# [Given exercise]
Recast the data below as a numbered list, omitting any blank lines.

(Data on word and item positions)
════════════════

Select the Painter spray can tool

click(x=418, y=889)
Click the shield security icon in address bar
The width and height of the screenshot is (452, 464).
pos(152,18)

════════════════

# [Worked answer]
1. Select the Painter spray can tool
2. click(x=418, y=889)
3. Click the shield security icon in address bar
4. The width and height of the screenshot is (452, 464).
5. pos(152,18)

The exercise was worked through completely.